Activity: The required output is the line with "Task: Click the up chevron in title bar" and each line that follows it to the end of the entries below, copied exactly and with nothing added.

Dataset extract:

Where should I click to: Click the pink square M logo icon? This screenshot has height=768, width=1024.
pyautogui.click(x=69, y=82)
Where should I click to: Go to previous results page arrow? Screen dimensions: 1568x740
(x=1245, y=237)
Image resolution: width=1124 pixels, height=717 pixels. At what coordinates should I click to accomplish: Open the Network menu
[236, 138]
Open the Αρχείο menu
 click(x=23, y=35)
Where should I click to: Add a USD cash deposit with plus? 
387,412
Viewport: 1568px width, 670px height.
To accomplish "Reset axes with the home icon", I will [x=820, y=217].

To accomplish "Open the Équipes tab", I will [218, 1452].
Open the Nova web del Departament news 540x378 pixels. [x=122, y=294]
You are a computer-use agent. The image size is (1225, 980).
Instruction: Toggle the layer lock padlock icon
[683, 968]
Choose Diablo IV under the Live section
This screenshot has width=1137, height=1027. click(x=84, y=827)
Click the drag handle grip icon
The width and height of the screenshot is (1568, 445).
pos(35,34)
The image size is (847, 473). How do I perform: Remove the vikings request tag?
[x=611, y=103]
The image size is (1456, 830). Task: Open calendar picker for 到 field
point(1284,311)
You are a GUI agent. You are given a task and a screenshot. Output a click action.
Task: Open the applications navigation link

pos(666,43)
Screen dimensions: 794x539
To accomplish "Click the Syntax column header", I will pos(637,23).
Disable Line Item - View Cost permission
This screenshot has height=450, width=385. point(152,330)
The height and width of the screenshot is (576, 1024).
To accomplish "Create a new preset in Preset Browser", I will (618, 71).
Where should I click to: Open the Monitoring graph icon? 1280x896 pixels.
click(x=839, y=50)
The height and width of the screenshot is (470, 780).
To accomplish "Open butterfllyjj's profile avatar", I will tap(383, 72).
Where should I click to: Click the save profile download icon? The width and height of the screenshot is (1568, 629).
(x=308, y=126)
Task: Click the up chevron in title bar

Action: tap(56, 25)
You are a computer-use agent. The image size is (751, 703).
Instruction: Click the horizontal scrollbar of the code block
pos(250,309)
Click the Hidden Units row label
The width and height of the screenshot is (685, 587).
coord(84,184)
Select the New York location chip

Output of the task:
Task: Click the up chevron in title bar

Action: tap(56, 25)
You are a computer-use agent. The image size is (751, 703).
Instruction: Click the horizontal scrollbar of the code block
pos(250,309)
Click the Hidden Units row label
The width and height of the screenshot is (685, 587).
coord(84,184)
Select the New York location chip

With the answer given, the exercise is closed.